Não. A gente usou a expressão feijão com arroz para a política que fazíamos, que transmitia a ideia de que não havia capital político do presidente para avançar nas medidas de que o país precisava. O nosso papel era segurar as pontas e evitar um colapso. No último ano do governo Sarney, a ambição da equipe econômica era fazer com que a economia funcionasse muito próxima do normal, e evitar que um colapso prejudicasse a primeira eleição presidencial depois de 29 anos. O Plano Verão foi associado a um conjunto de medidas fiscais. O presidente não conseguiu aprovar nenhuma, só o congelamento.
O que foi proposto?
Uma lista negativa de privatizações, o que estivesse fora poderia ser vendido, e a extinção de vários órgãos públicos; uma regra de que só podia gastar o que arrecadasse; demissão de todos os 80 mil funcionários públicos não estáveis — essa, uma medida provisória, o presidente do Congresso devolveu. Tudo foi rejeitado. Collor (1990/1992) aproveitou grande parte dessas medidas, como o programa de privatizações, por exemplo. No fim do governo Sarney, depois da eleição, imaginávamos que Collor faria um congelamento. Ninguém previa o confisco. Fizemos um trabalho com a equipe da Zélia (Zélia Cardoso de Mello, ministra da Fazenda do governo Collor) de ajuste de preços para proporcionar menor desequilíbrio na partida. Reajustamos o preço da gasolina, em janeiro, em 109%. O Collor nunca reconheceu isso.
DEPOIMENTO
Ligação profissional e
emocional com Brasília
Morei 18 anos em Brasília, em dois períodos: 1970-1985 e 1987-1990. A cidade tem tudo a ver com minha trajetória. Foi aqui que comecei minha ascensão profissional, primeiramente no Banco do Brasil e depois nos ministérios da Indústria e do Comércio (1977-1979), e da Fazenda, neste, em dois períodos (1979-1985 e 1987-1990). Foi trabalhando na capital que me tornei ministro da Fazenda em um dos mais difíceis períodos da vida nacional.

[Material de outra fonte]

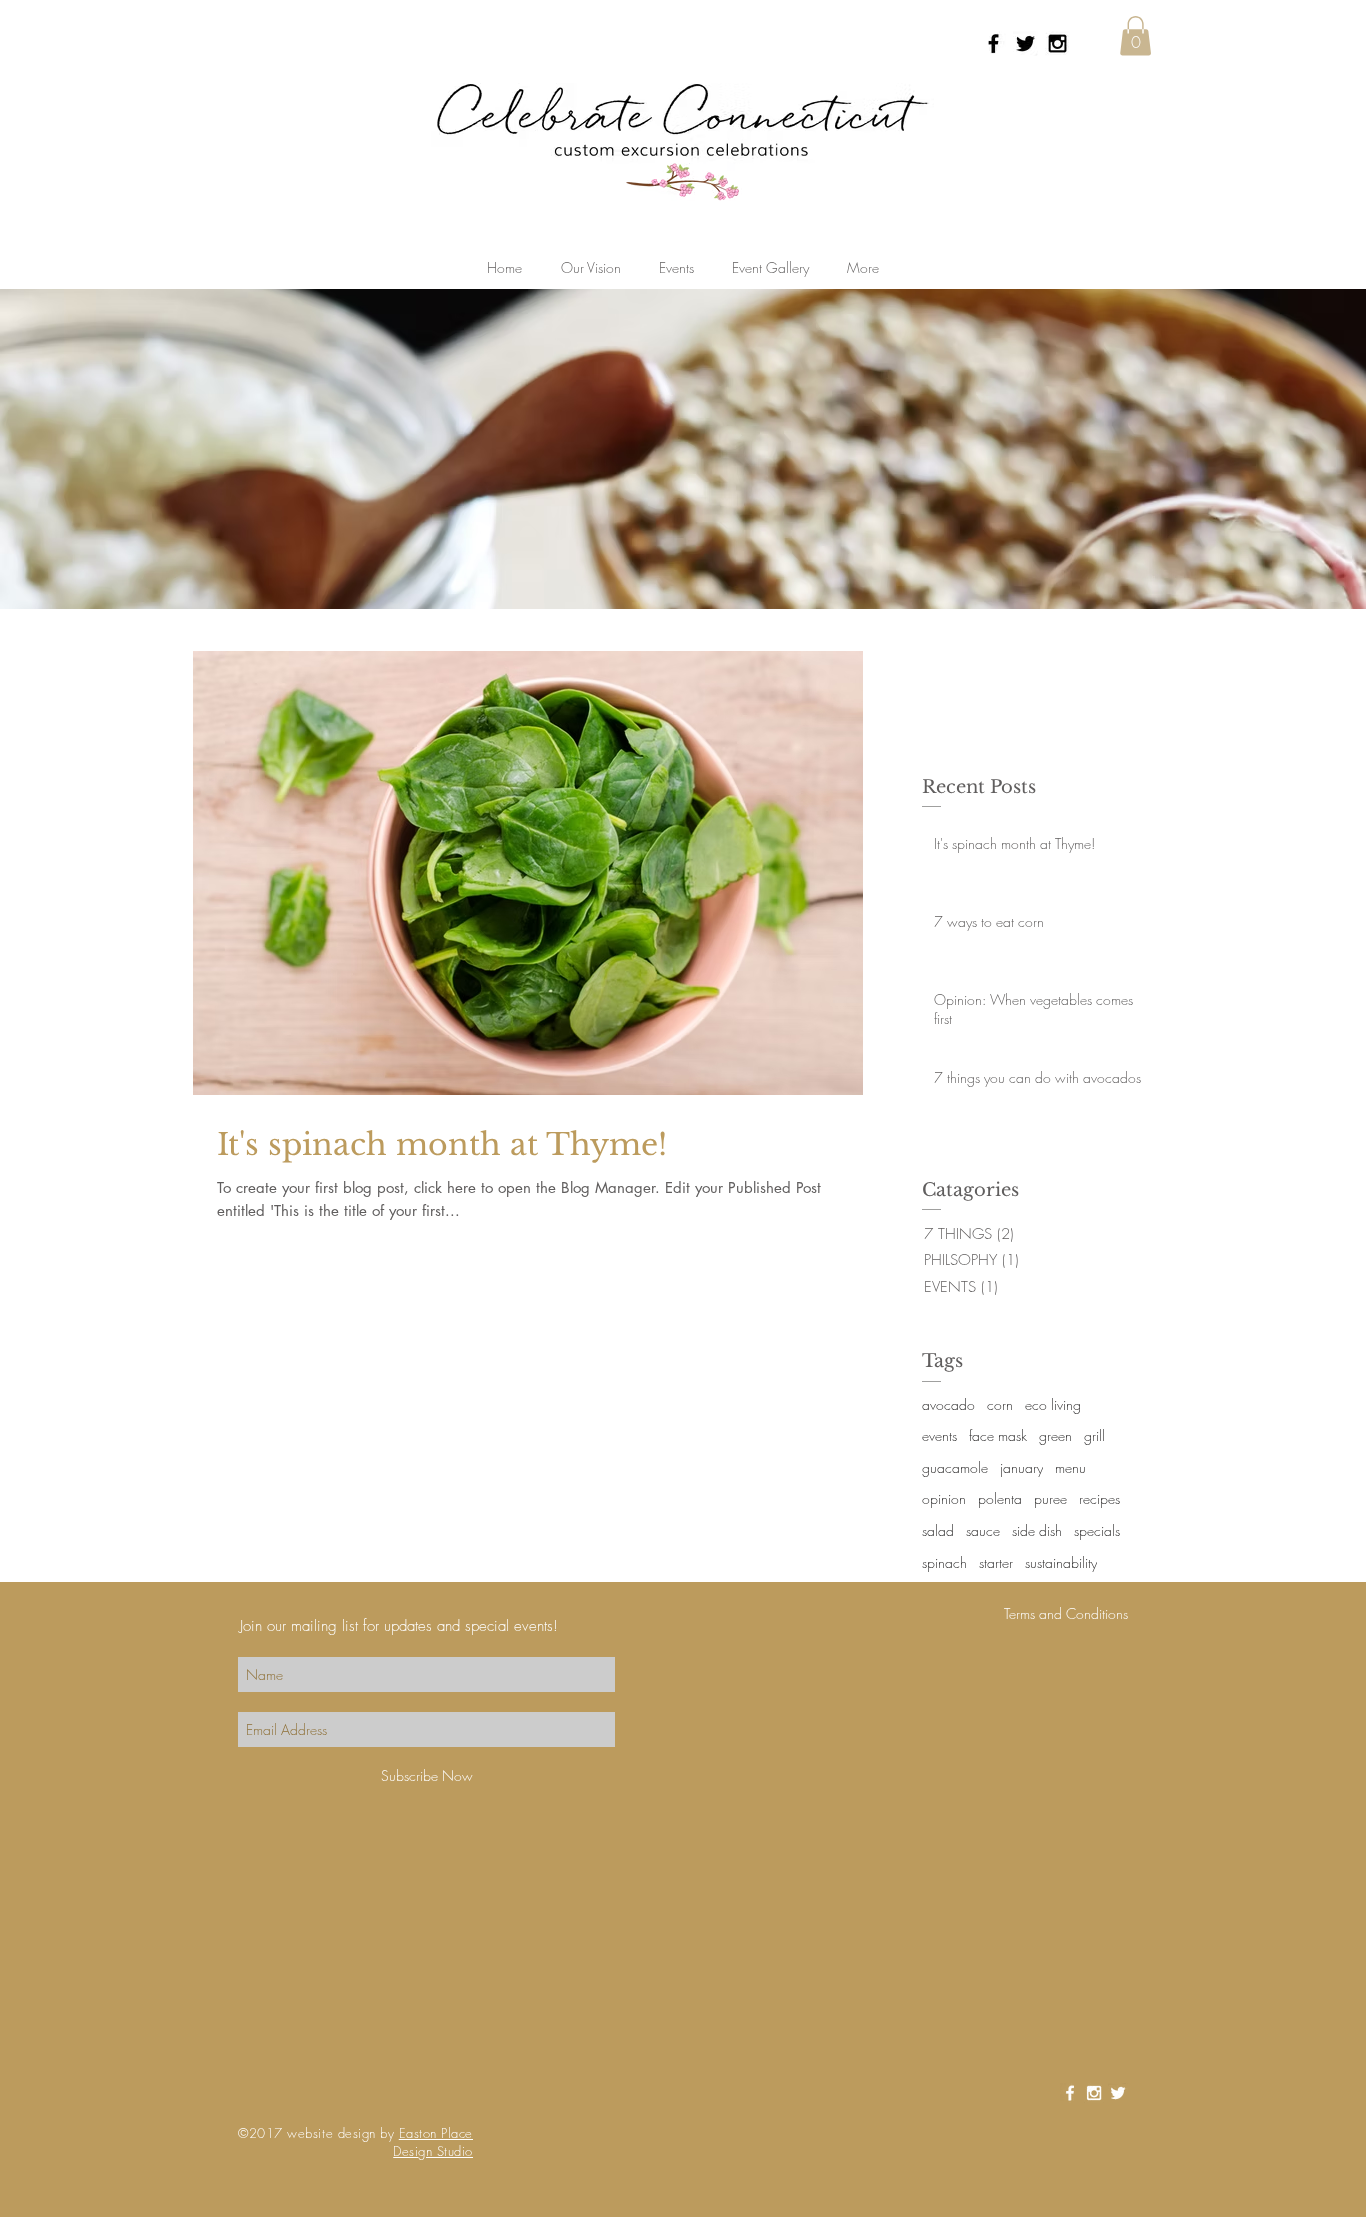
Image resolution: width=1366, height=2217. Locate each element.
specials (1097, 1530)
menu (1070, 1467)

Gosto muito da cidade e a vivi intensamente, apesar das dificuldades dos primeiros anos. Fui das primeiras turmas que se transferiram do Rio de Janeiro, no início dos anos 1970, quando o presidente Médici (1969-1974) decidiu consolidar a capital com a transferência definitiva de três organizações chave: o Banco do Brasil, o Banco Central e o Itamaraty.
Dois de meus filhos nasceram em Brasília. Nela moram três netos e o recente bisneto, o Daniel, filho da neta Paula. Foi aqui que fiz meu curso do Economia no CEUB. Brasília e o governo me deram a oportunidade de contribuir para avanços institucionais em áreas essenciais das finanças públicas. Liderei, entre 1983 e 1985, os estudos que resultaram no fim da “conta de movimento” do Banco do Brasil, na consolidação do Banco Central como autoridade monetária clássica, na extinção do Orçamento Monetário — uma aberração institucional — e na criação da Secretaria do Tesouro Nacional.